人類、国際社会が歴史から学び、決して起こしてはならないと理性では分かっていながら、起こってしまいました。

   わたしたちはここ1ヶ月で2つの残念な経験をしました。人類が劣化し始めているのではと思われて仕方ありません。わたしはこの日記で政治的なことは記さないと決めておりましたが、今回のことはあまりにも複雑怪奇でありあえて書きました。

   院長日記No.6『ならぬことはならぬものです』を再読ください。江戸時代会津藩では藩校日新館に入る前、年長者を敬う心を育て、自らを律することを覚え、団体行動に慣れる為の幼年者向け躾教育を子弟たちが実践する上での決まりごととして「什の掟」を定めており、この言葉で結んでいます。
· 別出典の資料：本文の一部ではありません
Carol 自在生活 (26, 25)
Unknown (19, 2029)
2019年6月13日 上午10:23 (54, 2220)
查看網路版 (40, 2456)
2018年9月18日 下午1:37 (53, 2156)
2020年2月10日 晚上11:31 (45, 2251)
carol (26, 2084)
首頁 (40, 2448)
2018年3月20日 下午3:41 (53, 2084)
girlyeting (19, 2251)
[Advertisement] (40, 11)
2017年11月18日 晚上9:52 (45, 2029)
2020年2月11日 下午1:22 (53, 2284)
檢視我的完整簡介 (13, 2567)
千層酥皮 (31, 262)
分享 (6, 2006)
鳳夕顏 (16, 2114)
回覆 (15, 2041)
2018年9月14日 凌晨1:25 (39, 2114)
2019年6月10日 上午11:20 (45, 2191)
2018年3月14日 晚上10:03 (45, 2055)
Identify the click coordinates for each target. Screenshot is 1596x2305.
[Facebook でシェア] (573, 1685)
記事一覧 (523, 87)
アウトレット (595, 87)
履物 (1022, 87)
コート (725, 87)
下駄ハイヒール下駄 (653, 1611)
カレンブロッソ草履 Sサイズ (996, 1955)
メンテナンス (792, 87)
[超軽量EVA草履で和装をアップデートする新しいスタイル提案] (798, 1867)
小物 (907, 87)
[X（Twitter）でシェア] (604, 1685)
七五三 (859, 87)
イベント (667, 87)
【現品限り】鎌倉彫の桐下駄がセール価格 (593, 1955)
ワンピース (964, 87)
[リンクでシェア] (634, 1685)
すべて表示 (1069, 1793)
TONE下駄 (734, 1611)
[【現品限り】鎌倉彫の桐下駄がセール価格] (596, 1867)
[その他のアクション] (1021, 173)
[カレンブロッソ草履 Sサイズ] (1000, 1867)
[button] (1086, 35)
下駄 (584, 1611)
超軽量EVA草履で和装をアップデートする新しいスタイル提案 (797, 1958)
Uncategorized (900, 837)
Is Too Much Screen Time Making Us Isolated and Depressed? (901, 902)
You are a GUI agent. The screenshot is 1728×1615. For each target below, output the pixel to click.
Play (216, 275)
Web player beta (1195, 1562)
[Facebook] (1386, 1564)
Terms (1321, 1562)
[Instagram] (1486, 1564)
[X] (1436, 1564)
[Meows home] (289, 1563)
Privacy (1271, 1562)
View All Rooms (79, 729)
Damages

   社会、組織、国、世界において人はそれぞれの立場があります。人として生きていくには絶対的に守るべきルールがあります。その躾として“ならぬことはならぬものです"の言葉はわたしにとりとても腑に落ちます。

    

2022年 2月 28日 姫路赤十字病院 院長 佐藤 四三


No.60 何をもとめて
村松静子先生
村松静子先生
厚生労働省は2015年7月30日、2014年における日本の平均寿命は、男性が80.50歳、女性が86.83歳であったと発表しました。
男性も80の大台に乗り、長く生きるのだなと思うとともに、私も60歳を超え、最期の4半期を過ごしているとあらためて実感させられました。60歳まで臨床外科医一筋で突っ走ってきましたが、何を求めてそれまで過ごしたのであろうかと回顧する間もなく、今は病院長・管理職としての駆け出しをスタートしている段階です。病院は今後どの方向に進むことが良いのか、地域の中で受け入れられ続けるとはどのようなものか、明確な答えをもって日々を過ごすことがとても大切であり、使命であるとひしひしと感じています。いまはまだその答えを模索中ですが、その答えが私個人の求める答えと一致するよう心の中を整理することもまた大事であります。

先日、当院で村松静子氏の講演会がありました。彼女は日本赤十字社医療センターの初代ICU看護師長を務められ、その中で在宅看護の必要性を実感し、日本で初めて訪問看護を専門とする看護師集団の在宅看護組織を設立されました。今日も素晴らしい仕事をつづけられています。これらの功績が認められ、2011年フローレンス・ナイチンゲール記章を受章されています。
講演の中で、『「助けてください!」この一言が私を在宅看護の道へ導いた』と話されました。医療センターという高度急性期病院のICU看護師長(ある意味看護師の中ではあこがれの的)を務められている最中、これからの医療は在宅看護であると自分の中で確固たる方向性、自分に与えられた使命を見出されたのです。患者個々人をしっかりと観察し、最高の看護を実践する場は在宅であると確信を抱かれたのでしょう。実践するための様々な障壁―周囲からの非難、法の壁、経営の壁―これらの障壁を一つ一つ乗り越え、患者・患者家族のために現在も活動を続けられていることを知り感銘いたしました。これだけの事業を立ち上げられたにもかかわらず、飽くことなく次の目標に向かって進まれていることは素晴らしいことです。エールを送りたいと思います。

大阪大学総長 平野俊夫先生の言葉に「目の前の山を登りきることが大事。研究は、どこが頂上かわからないが、登り切ると、新しい世界が見える。夢は実現が難しいから夢。夢に向かっていく一つひとつのプロセスが、私たちの人生を豊かにしてくれる。」とあります。わたしもいち肝臓外科臨床医としては、周囲を見渡せる山には登り切ることができたと自負しています。肝臓外科医としての新たな山への挑戦は後輩に託しました。院長になったいま、登りきった山から見えた景色を評価し、これを土台として、大きく変化している医療環境の中で、病院のあるべき新たな山の頂上に向かって舵を取り続けることができれば、自分の人生を豊かにできると信じています。